- What the task requires: Exact copies of all the entries are required.

- Records supplied:
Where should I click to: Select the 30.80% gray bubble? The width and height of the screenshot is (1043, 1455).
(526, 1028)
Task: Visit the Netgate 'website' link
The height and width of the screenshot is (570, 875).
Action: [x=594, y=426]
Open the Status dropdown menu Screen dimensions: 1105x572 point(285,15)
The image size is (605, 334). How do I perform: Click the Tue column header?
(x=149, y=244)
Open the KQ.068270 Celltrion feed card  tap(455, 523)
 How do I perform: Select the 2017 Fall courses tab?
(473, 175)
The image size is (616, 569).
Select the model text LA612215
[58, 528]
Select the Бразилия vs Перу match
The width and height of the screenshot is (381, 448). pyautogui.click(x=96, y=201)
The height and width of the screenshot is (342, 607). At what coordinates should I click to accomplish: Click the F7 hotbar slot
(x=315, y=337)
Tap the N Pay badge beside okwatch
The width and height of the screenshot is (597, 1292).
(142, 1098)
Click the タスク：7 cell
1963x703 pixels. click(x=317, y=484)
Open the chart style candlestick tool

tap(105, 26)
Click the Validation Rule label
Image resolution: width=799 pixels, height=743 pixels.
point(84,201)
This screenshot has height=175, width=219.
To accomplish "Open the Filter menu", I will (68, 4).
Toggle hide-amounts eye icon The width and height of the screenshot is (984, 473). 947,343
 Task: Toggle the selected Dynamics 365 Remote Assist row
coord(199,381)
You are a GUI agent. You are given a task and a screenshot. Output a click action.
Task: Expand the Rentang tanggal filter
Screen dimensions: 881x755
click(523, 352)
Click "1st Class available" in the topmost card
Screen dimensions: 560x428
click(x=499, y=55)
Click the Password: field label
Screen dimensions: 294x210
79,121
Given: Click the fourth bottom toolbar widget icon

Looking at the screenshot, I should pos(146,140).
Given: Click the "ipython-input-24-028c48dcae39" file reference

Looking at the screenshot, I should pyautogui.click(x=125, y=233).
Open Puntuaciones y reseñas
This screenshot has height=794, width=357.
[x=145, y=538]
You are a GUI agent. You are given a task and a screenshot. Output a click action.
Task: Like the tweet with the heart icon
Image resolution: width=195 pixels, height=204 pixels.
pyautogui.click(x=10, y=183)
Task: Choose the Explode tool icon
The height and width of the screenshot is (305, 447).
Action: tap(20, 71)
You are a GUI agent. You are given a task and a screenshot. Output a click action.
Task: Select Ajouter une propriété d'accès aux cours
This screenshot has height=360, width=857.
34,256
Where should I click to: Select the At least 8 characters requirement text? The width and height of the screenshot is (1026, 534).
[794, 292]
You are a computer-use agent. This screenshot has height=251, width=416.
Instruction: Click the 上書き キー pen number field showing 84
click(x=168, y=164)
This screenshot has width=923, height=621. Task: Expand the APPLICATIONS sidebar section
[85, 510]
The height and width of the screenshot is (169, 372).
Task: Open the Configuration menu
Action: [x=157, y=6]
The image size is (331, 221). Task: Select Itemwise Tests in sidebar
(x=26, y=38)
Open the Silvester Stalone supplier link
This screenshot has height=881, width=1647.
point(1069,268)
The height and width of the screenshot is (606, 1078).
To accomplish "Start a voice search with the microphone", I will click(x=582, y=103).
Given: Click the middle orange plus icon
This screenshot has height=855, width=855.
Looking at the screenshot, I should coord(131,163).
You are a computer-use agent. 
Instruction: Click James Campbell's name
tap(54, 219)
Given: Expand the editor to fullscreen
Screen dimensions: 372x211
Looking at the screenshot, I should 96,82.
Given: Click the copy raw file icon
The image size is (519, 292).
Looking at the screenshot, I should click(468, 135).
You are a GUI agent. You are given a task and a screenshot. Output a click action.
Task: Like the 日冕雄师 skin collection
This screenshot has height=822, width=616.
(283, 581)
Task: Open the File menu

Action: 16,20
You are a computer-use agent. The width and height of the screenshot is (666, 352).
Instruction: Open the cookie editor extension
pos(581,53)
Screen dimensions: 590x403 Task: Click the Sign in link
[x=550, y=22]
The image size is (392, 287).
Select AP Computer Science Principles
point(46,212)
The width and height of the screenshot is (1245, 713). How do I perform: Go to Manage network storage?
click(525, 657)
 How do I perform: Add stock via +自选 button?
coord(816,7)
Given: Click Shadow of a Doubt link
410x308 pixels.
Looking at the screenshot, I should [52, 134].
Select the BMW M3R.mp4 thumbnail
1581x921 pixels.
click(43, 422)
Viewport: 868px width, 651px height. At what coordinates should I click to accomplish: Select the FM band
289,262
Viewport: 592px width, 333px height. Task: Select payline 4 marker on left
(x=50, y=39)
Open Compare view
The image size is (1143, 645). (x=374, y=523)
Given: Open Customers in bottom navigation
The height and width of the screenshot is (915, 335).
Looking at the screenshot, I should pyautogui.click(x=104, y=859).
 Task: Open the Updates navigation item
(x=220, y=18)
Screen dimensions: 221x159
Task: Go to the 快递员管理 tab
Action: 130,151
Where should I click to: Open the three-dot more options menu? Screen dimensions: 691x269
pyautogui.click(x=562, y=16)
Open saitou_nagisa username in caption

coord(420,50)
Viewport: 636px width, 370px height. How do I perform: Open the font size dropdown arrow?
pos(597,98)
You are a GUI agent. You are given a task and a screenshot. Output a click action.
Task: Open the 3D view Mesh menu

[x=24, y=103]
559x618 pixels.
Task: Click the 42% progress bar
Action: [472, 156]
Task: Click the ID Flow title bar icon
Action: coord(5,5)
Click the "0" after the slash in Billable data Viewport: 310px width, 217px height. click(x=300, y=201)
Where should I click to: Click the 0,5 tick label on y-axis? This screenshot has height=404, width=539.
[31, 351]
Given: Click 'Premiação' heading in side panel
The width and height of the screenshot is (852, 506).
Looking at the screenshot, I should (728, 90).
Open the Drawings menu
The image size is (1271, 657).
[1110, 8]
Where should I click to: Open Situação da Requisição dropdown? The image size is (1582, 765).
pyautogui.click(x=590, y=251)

- Response:
Where should I click to: Select the 30.80% gray bubble? The width and height of the screenshot is (1043, 1455).
(526, 1028)
Task: Visit the Netgate 'website' link
The height and width of the screenshot is (570, 875).
Action: [x=594, y=426]
Open the Status dropdown menu Screen dimensions: 1105x572 point(285,15)
The image size is (605, 334). How do I perform: Click the Tue column header?
(x=149, y=244)
Open the KQ.068270 Celltrion feed card  tap(455, 523)
 How do I perform: Select the 2017 Fall courses tab?
(473, 175)
The image size is (616, 569).
Select the model text LA612215
[58, 528]
Select the Бразилия vs Перу match
The width and height of the screenshot is (381, 448). pyautogui.click(x=96, y=201)
The height and width of the screenshot is (342, 607). At what coordinates should I click to accomplish: Click the F7 hotbar slot
(x=315, y=337)
Tap the N Pay badge beside okwatch
The width and height of the screenshot is (597, 1292).
(142, 1098)
Click the タスク：7 cell
1963x703 pixels. click(x=317, y=484)
Open the chart style candlestick tool

tap(105, 26)
Click the Validation Rule label
Image resolution: width=799 pixels, height=743 pixels.
point(84,201)
This screenshot has height=175, width=219.
To accomplish "Open the Filter menu", I will (68, 4).
Toggle hide-amounts eye icon The width and height of the screenshot is (984, 473). 947,343
 Task: Toggle the selected Dynamics 365 Remote Assist row
coord(199,381)
You are a GUI agent. You are given a task and a screenshot. Output a click action.
Task: Expand the Rentang tanggal filter
Screen dimensions: 881x755
click(523, 352)
Click "1st Class available" in the topmost card
Screen dimensions: 560x428
click(x=499, y=55)
Click the Password: field label
Screen dimensions: 294x210
79,121
Given: Click the fourth bottom toolbar widget icon

Looking at the screenshot, I should pos(146,140).
Given: Click the "ipython-input-24-028c48dcae39" file reference

Looking at the screenshot, I should pyautogui.click(x=125, y=233).
Open Puntuaciones y reseñas
This screenshot has height=794, width=357.
[x=145, y=538]
You are a GUI agent. You are given a task and a screenshot. Output a click action.
Task: Like the tweet with the heart icon
Image resolution: width=195 pixels, height=204 pixels.
pyautogui.click(x=10, y=183)
Task: Choose the Explode tool icon
The height and width of the screenshot is (305, 447).
Action: tap(20, 71)
You are a GUI agent. You are given a task and a screenshot. Output a click action.
Task: Select Ajouter une propriété d'accès aux cours
This screenshot has height=360, width=857.
34,256
Where should I click to: Select the At least 8 characters requirement text? The width and height of the screenshot is (1026, 534).
[794, 292]
You are a computer-use agent. This screenshot has height=251, width=416.
Instruction: Click the 上書き キー pen number field showing 84
click(x=168, y=164)
This screenshot has width=923, height=621. Task: Expand the APPLICATIONS sidebar section
[85, 510]
The height and width of the screenshot is (169, 372).
Task: Open the Configuration menu
Action: [x=157, y=6]
The image size is (331, 221). Task: Select Itemwise Tests in sidebar
(x=26, y=38)
Open the Silvester Stalone supplier link
This screenshot has height=881, width=1647.
point(1069,268)
The height and width of the screenshot is (606, 1078).
To accomplish "Start a voice search with the microphone", I will click(x=582, y=103).
Given: Click the middle orange plus icon
This screenshot has height=855, width=855.
Looking at the screenshot, I should coord(131,163).
You are a computer-use agent. 
Instruction: Click James Campbell's name
tap(54, 219)
Given: Expand the editor to fullscreen
Screen dimensions: 372x211
Looking at the screenshot, I should 96,82.
Given: Click the copy raw file icon
The image size is (519, 292).
Looking at the screenshot, I should click(468, 135).
You are a GUI agent. You are given a task and a screenshot. Output a click action.
Task: Like the 日冕雄师 skin collection
This screenshot has height=822, width=616.
(283, 581)
Task: Open the File menu

Action: 16,20
You are a computer-use agent. The width and height of the screenshot is (666, 352).
Instruction: Open the cookie editor extension
pos(581,53)
Screen dimensions: 590x403 Task: Click the Sign in link
[x=550, y=22]
The image size is (392, 287).
Select AP Computer Science Principles
point(46,212)
The width and height of the screenshot is (1245, 713). How do I perform: Go to Manage network storage?
click(525, 657)
 How do I perform: Add stock via +自选 button?
coord(816,7)
Given: Click Shadow of a Doubt link
410x308 pixels.
Looking at the screenshot, I should [52, 134].
Select the BMW M3R.mp4 thumbnail
1581x921 pixels.
click(43, 422)
Viewport: 868px width, 651px height. At what coordinates should I click to accomplish: Select the FM band
289,262
Viewport: 592px width, 333px height. Task: Select payline 4 marker on left
(x=50, y=39)
Open Compare view
The image size is (1143, 645). (x=374, y=523)
Given: Open Customers in bottom navigation
The height and width of the screenshot is (915, 335).
Looking at the screenshot, I should pyautogui.click(x=104, y=859).
 Task: Open the Updates navigation item
(x=220, y=18)
Screen dimensions: 221x159
Task: Go to the 快递员管理 tab
Action: 130,151
Where should I click to: Open the three-dot more options menu? Screen dimensions: 691x269
pyautogui.click(x=562, y=16)
Open saitou_nagisa username in caption

coord(420,50)
Viewport: 636px width, 370px height. How do I perform: Open the font size dropdown arrow?
pos(597,98)
You are a GUI agent. You are given a task and a screenshot. Output a click action.
Task: Open the 3D view Mesh menu

[x=24, y=103]
559x618 pixels.
Task: Click the 42% progress bar
Action: [472, 156]
Task: Click the ID Flow title bar icon
Action: coord(5,5)
Click the "0" after the slash in Billable data Viewport: 310px width, 217px height. click(x=300, y=201)
Where should I click to: Click the 0,5 tick label on y-axis? This screenshot has height=404, width=539.
[31, 351]
Given: Click 'Premiação' heading in side panel
The width and height of the screenshot is (852, 506).
Looking at the screenshot, I should (728, 90).
Open the Drawings menu
The image size is (1271, 657).
[1110, 8]
Where should I click to: Open Situação da Requisição dropdown? The image size is (1582, 765).
pyautogui.click(x=590, y=251)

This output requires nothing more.